--- Begin Material ---

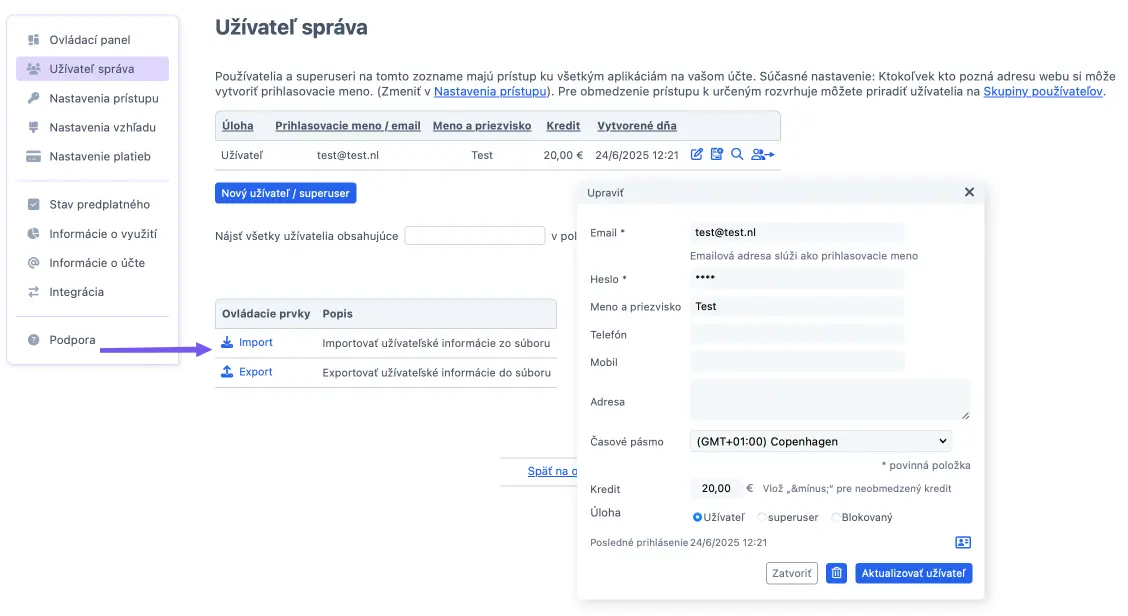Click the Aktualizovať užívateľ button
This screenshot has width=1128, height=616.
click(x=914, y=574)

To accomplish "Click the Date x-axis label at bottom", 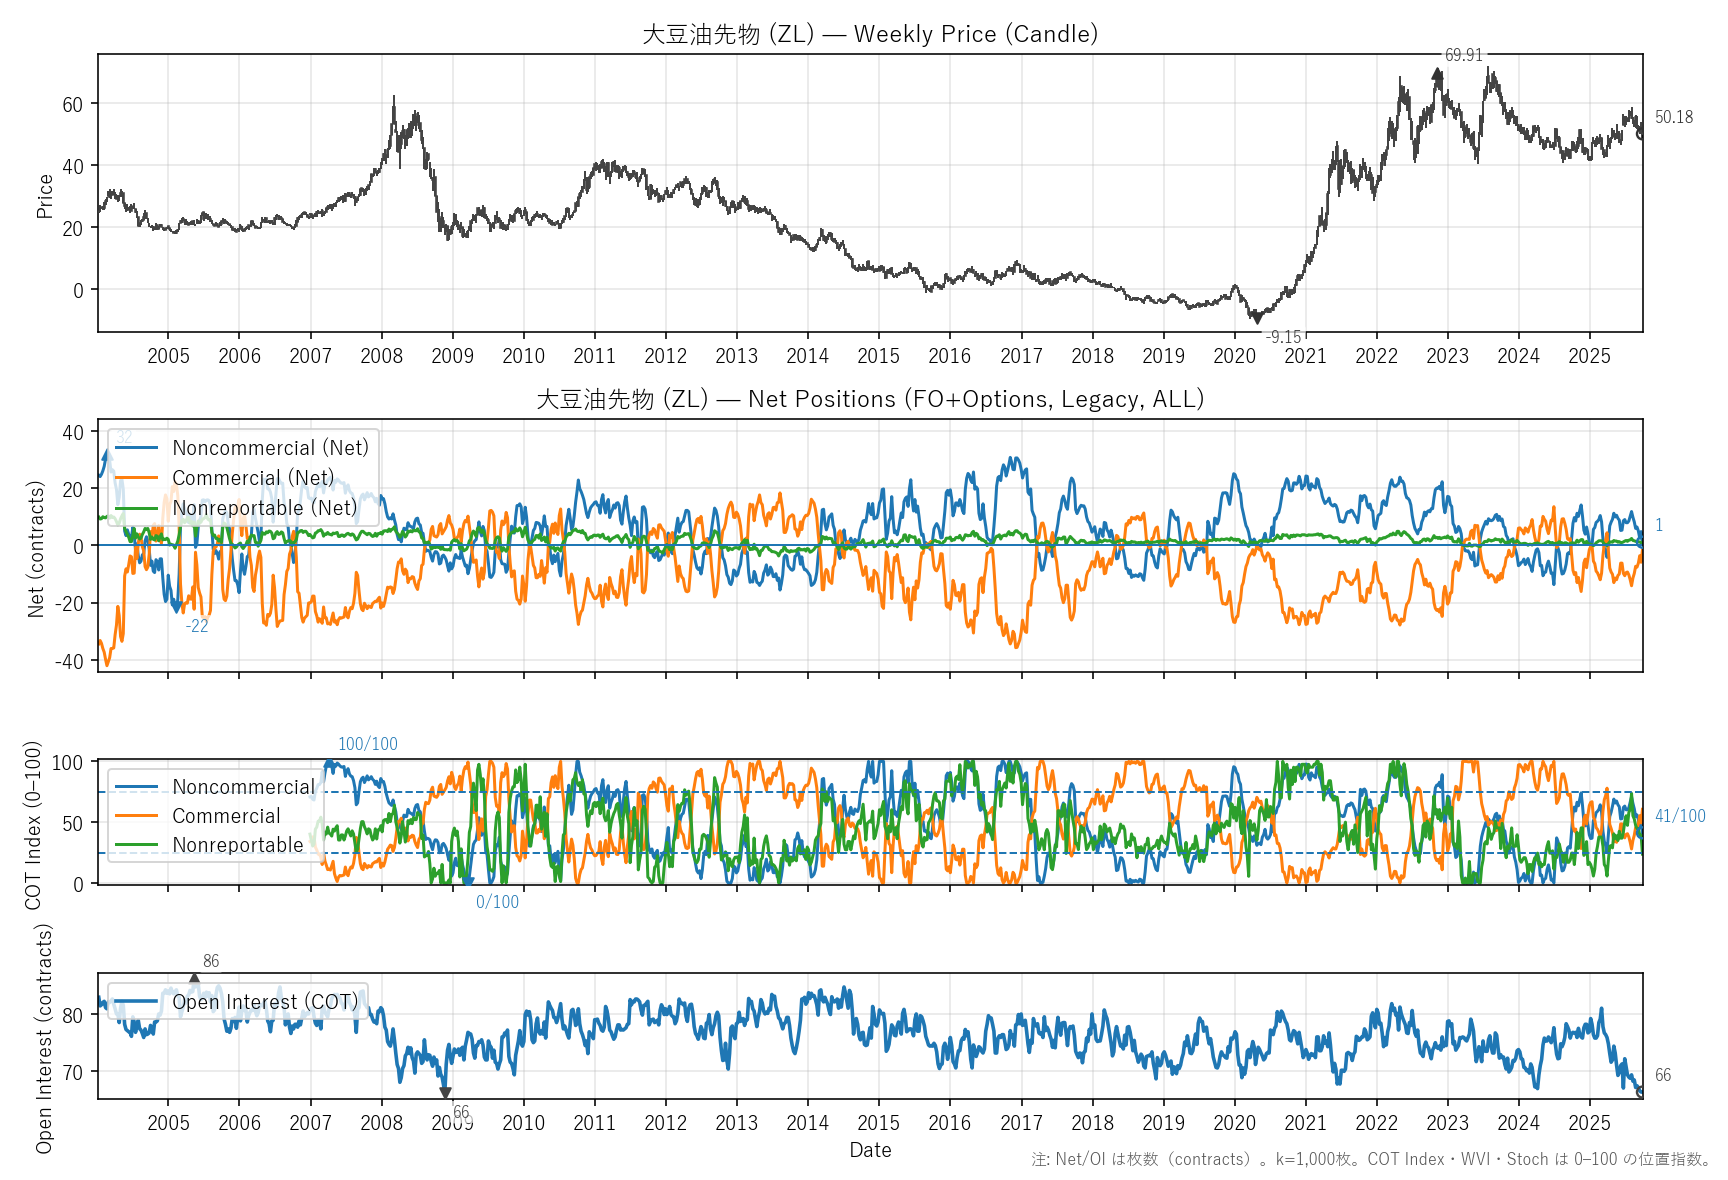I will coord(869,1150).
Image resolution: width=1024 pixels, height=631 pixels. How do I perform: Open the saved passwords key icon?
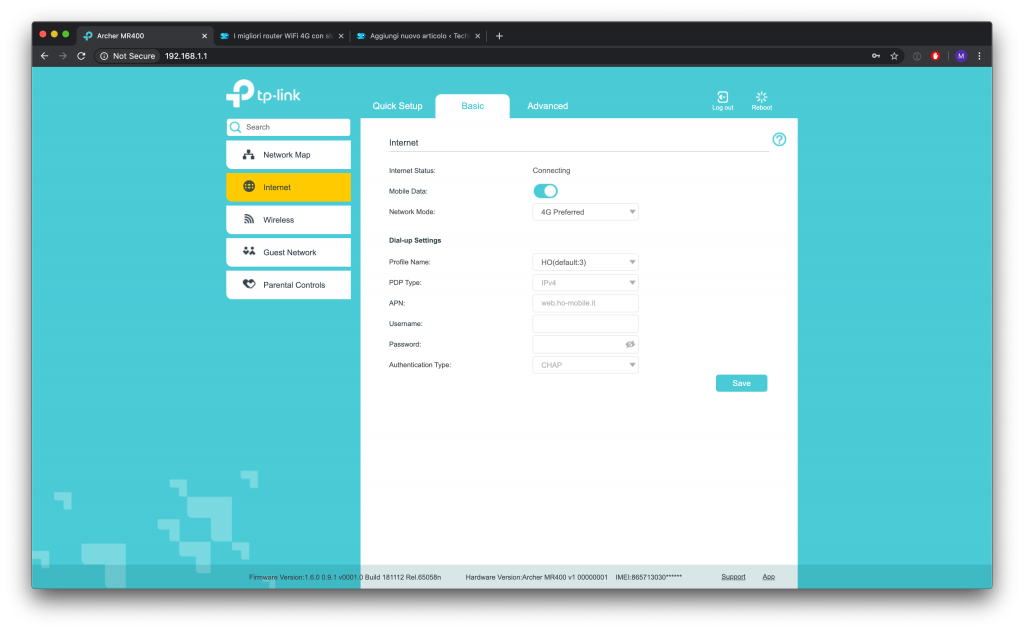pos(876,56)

--- End Material ---
--- Begin Material ---

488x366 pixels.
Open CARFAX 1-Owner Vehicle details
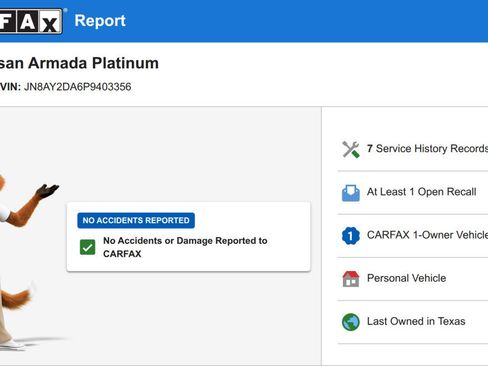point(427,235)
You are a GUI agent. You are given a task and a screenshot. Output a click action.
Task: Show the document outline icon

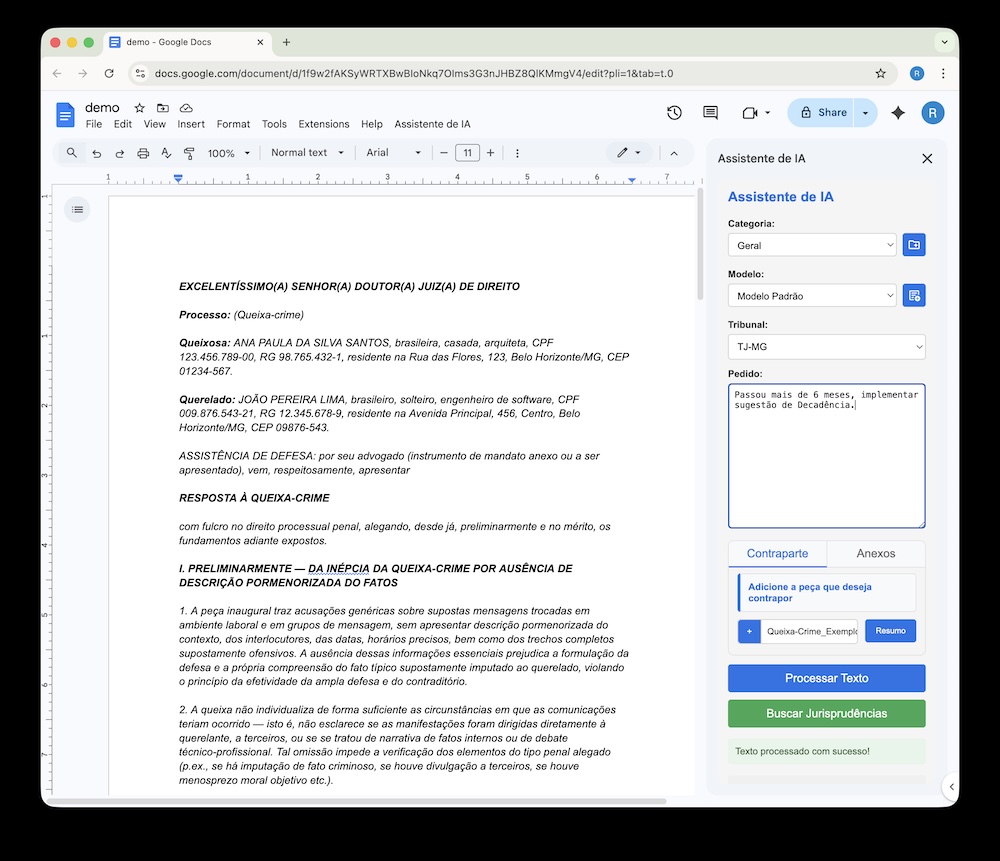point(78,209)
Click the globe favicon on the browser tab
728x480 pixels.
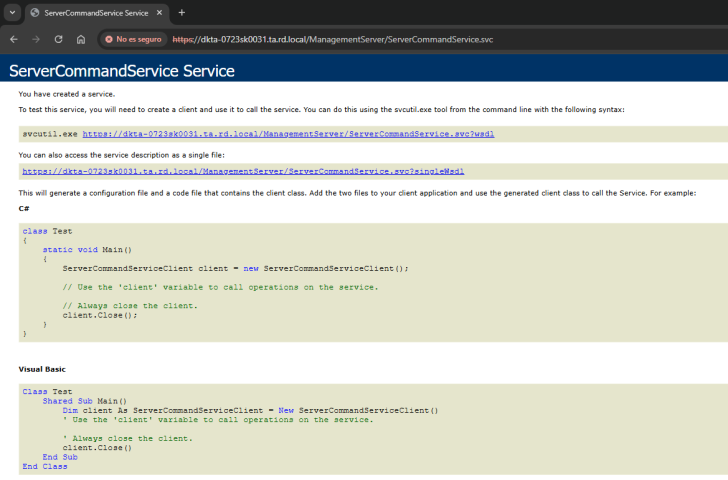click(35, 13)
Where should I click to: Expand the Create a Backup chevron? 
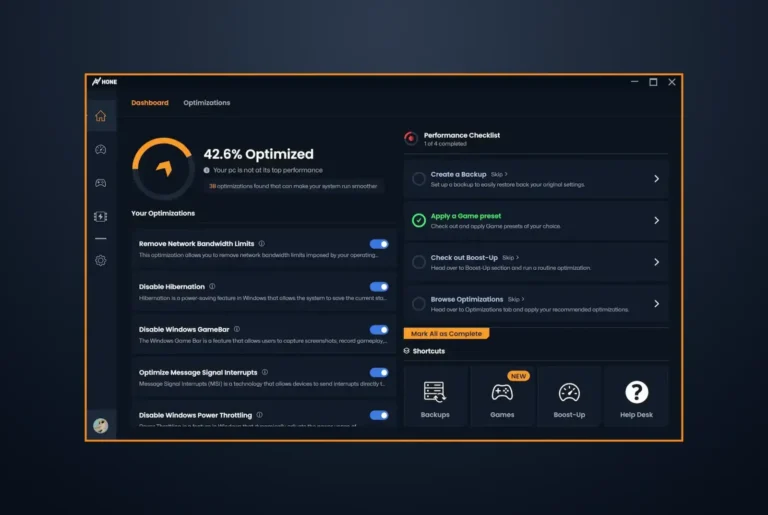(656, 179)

--- End Material ---
--- Begin Material ---

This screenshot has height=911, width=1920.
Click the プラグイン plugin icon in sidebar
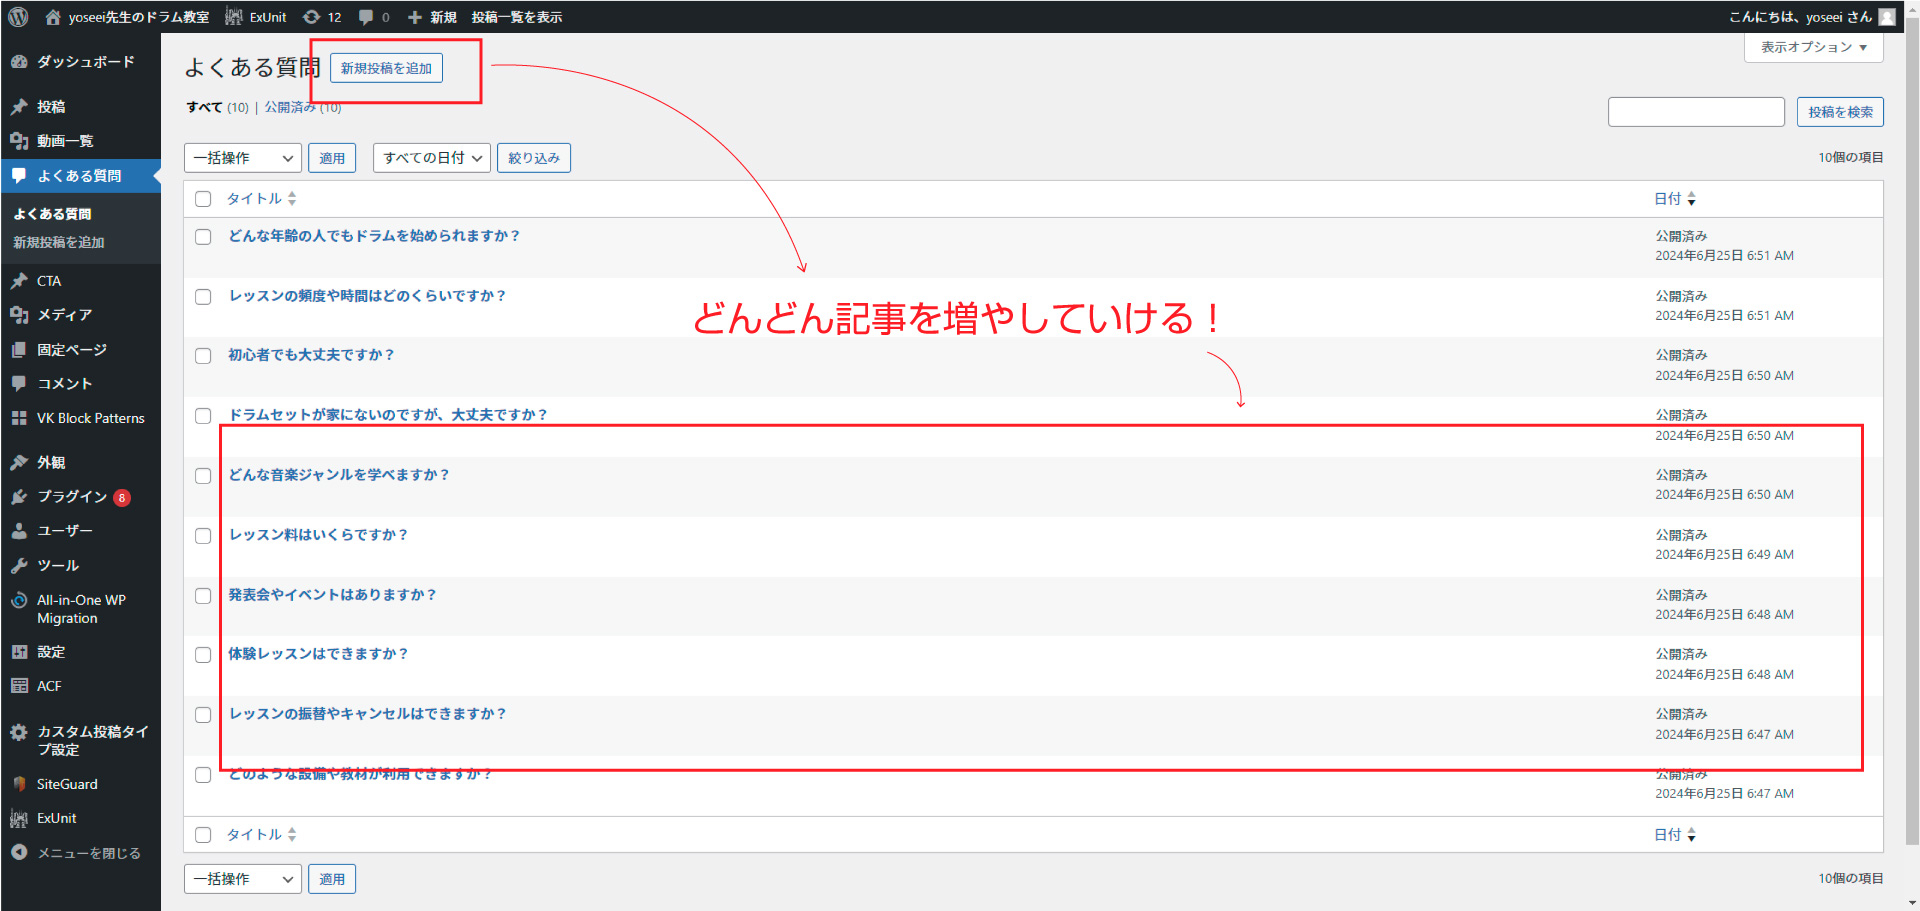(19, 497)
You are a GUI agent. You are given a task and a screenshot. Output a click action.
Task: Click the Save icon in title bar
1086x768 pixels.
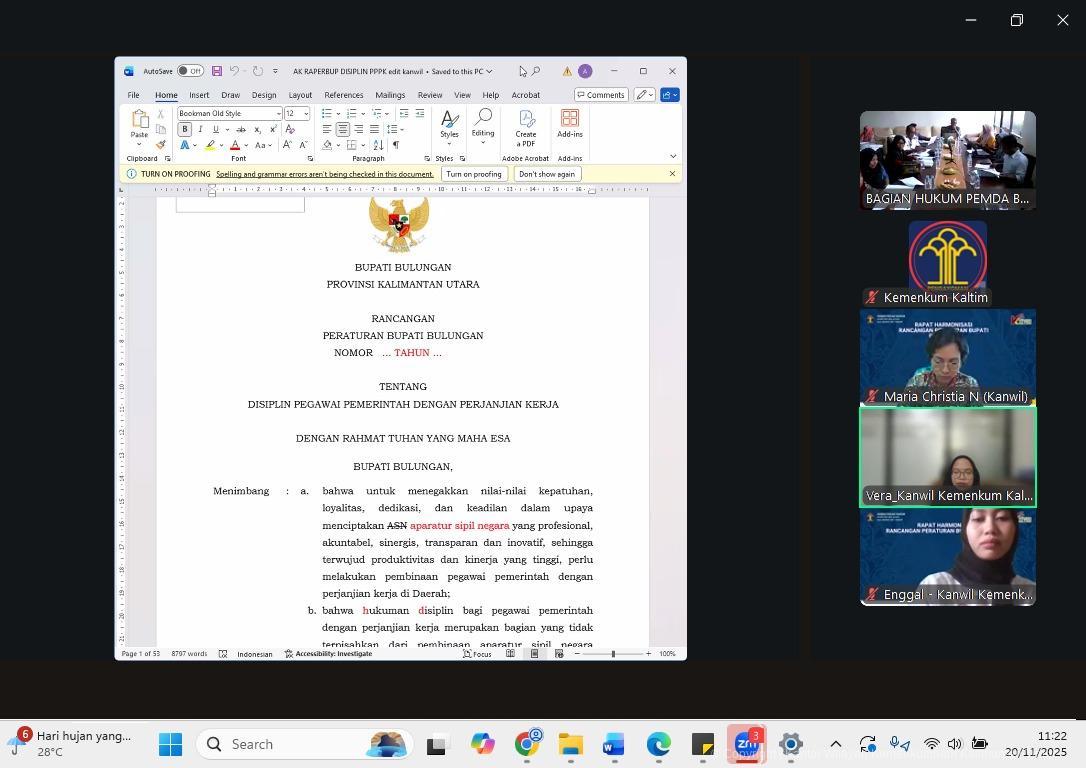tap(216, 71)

--- End Material ---

▶ Exercise aim: Output as a Markdown table with columns Num and Content the records beginning at the line that contains "This screenshot has height=911, width=1920." and stopping after the line that contains "tap(216, 71)", one numbered row per line, with blank lines left out and the pictures omitted.

▶ Written solution:
| Num | Content |
|---|---|
| 1 | This screenshot has height=911, width=1920. |
| 2 | Click the プラグイン plugin icon in sidebar |
| 3 | (19, 497) |
| 4 | You are a GUI agent. You are given a task and a screenshot. Output a click action. |
| 5 | Task: Click the Save icon in title bar |
| 6 | 1086x768 pixels. |
| 7 | tap(216, 71) |